Le PS engage la guérilla numérique
Par Pierre Chauveau, vendredi 8 décembre 2006 à 02:28 :: Débats d'actualité :: #223 :: rss
En aout dernier, l’UMP se lançait dans une stratégie d’essaimage des blogs pour relier tous les militants UMP branchés sur la Toile. L’investissement en communication, tourné vers le web, serait de 50% du budget total en 2006, soit environ 300 000€ selon Thierry Solère, "conseiller exécutif UMP chargé des blogs". Le PS n’est pas en reste. « Après le stade du site institutionnel, puis celui de la constellation de sites et de blogs, on passe désormais au troisième temps du web politique : être présents sur les sites qui comptent sur Internet, comme DailyMotion, et plus seulement sur nos sites institutionnels. » confirme Vincent Feltesse, secrétaire national du Parti socialiste, chargé des Nouvelles technologies.

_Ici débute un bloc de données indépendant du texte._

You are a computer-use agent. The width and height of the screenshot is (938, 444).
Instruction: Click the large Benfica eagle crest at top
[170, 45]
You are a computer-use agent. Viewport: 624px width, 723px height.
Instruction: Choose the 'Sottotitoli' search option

Le PS a donc fait le choix campagne plus agressive sur Internet ?
« C’est vrai qu’il y a un côté guérilla numérique, un peu comme dans une campagne électorale classique, mais ce n’est pas le seul aspect de la campagne. Le bilan de nos expérimentations pendant la campagne interne a fait évoluer notre manière d’appréhender d’Internet. On va former nos militants à la net politique, mais aussi à la nétiquette.
Comment se passe l’articulation entre le site du parti socialiste, celui de Ségolène Royal, Désirs d’avenir, et celui des jeunes socialistes ?

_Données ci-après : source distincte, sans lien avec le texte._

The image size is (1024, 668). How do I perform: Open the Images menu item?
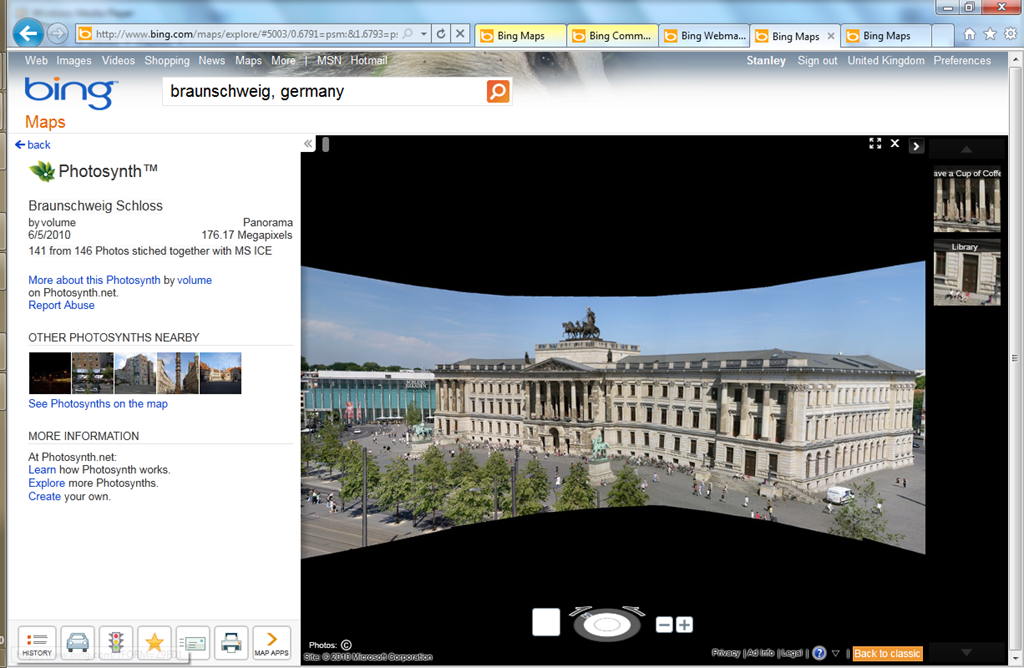74,60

Avec le site Désirs d’avenir, nous fonctionnons ensemble tout en restant différents. Au PS, nous sommes plus sur la campagne globale, tandis que Désirs d’Avenir prendra en charge les débats avec les Français souhaités par la candidate. Quant au Mouvement des Jeunes Socialistes, ils sont totalement indépendants, et font leur propre campagne anti-Sarkozy.
Comment jugez-vous la campagne web de vos concurrents de l’UMP ?
S’il y a un an, on était à la traîne sur le web, je dirais qu’aujourd’hui, nous sommes un peu en avance. Nous essayons de nous différencier de leur approche du web, qui est plus commerciale. J’ai été un peu étonné que la candidature de Nicolas Sarkozy ne soit pas immédiatement déclinée sur Internet, mais la campagne ne fait que commencer."
Le site du parti socialiste, en version beta, recrute : « Le Parti socialiste vient d'investir sa candidate à l'élection présidentielle, Ségolène Royal. Nous avons besoin de votre énergie et de la force collective des militants pour parvenir à la victoire en 2007. Aujourd'hui les campagnes ne se font plus seulement sur les estrades mais aussi sur internet. Les affiches ne se collent plus seulement sur les panneaux mais aussi sur les sites web. Les discussions ne se mènent plus seulement dans les cafés mais aussi sur les blogs et forums. » Un formulaire y est consacré à la mobilisation des militants. Chacun peut y trouver son rôle en fonction de ses compétences et du temps qu’il pourra consacrer à la campagne. Ainsi vous pourrez devenir « colleurs d'affiches du web », "tchatcheurs", "pivots", "veilleurs", "bricoleurs", "créateurs", "traceurs" ou même "mondains".
Le site de Ségolène Royal, Désirs d’Avenir, n’est pas oublié. Huit recommandations, illustrent la mission des militants qui sont invités à «aller au contact sur les forums», mais aussi à créer un blog «thématique» pour relayer les idées de la candidate, ou encore à alerter l’équipe de campagne sur tous les «messages hostiles» pouvant circuler sur le web. La consigne est très claire : «être ferme», tout en restant «très pédagogique».
Les jeunes socialistes, prennent en charge l’aspect «agressif» de la campagne, sur le site « Préparons le changement » entièrement dédié à attaquer Nicolas Sarkozy.
«Je m’amuse beaucoup de voir le PS, qui critiquait nos méthodes sur Internet, finir par s’y ranger», explique Thierry Solère, l’un des responsables de la campagne Internet de l’UMP. Source : Le Figaro
Marie-Ségolène Royal fille de Jacques Royal, ancien colonel d'artillerie, ne renie pas ses origines. En effet, elle utilise la stratégie militaire comme référent de sa stratégie politique. Parfois comparées, ces deux démarches ne sont pas identiques et leurs conditions d’application sont telles qu’on ne peut transposer sans précautions l’art militaire à l’univers de la politique.